┌──

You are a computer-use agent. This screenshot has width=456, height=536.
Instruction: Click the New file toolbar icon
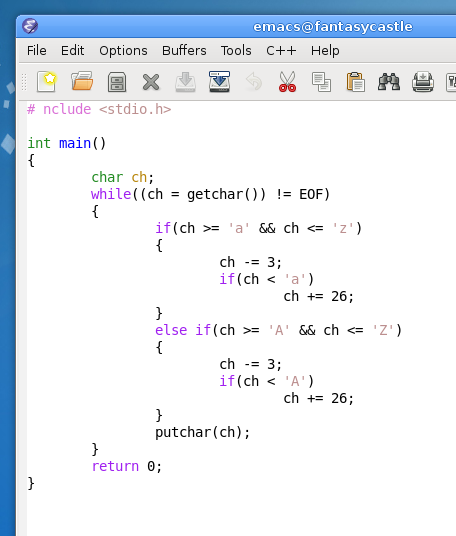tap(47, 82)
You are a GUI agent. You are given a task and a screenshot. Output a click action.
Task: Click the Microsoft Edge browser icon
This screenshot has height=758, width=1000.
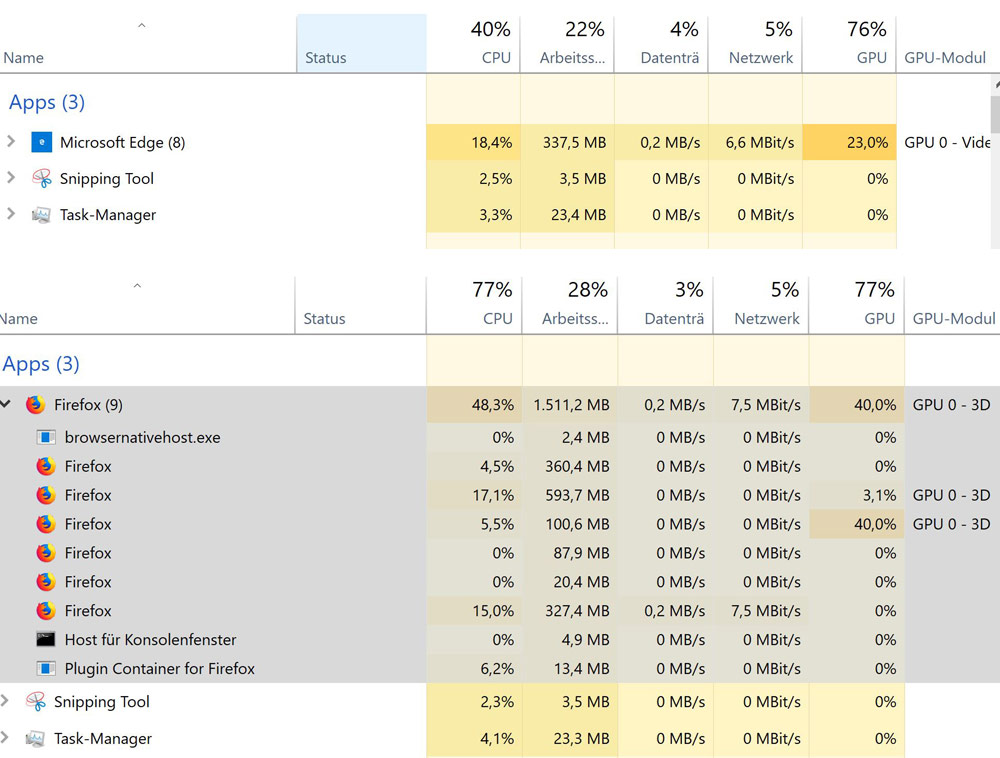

└──
┌──

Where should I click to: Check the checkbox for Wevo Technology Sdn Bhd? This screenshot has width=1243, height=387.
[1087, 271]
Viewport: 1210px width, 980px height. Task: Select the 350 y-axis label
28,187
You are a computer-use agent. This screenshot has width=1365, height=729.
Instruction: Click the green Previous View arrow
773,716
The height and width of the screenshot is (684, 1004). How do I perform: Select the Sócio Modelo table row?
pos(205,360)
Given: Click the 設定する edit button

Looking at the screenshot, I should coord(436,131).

└──

- _DIRECTIVE_
Filter the records above down to the lines that contain the string "screenshot", and copy each of those lines in full.

- _EXERCISE RESULT_
You are a computer-use agent. This screenshot has width=456, height=536.
You are a GUI agent. You are given a task and a screenshot. Output a click action.
This screenshot has height=758, width=1000.
Where should I click to: Check the checkbox for Wevo Technology Sdn Bhd? This screenshot has width=1243, height=387.
You are a computer-use agent. This screenshot has width=1365, height=729.
The height and width of the screenshot is (684, 1004). How do I perform: Select the Sócio Modelo table row?
Looking at the screenshot, I should coord(436,131).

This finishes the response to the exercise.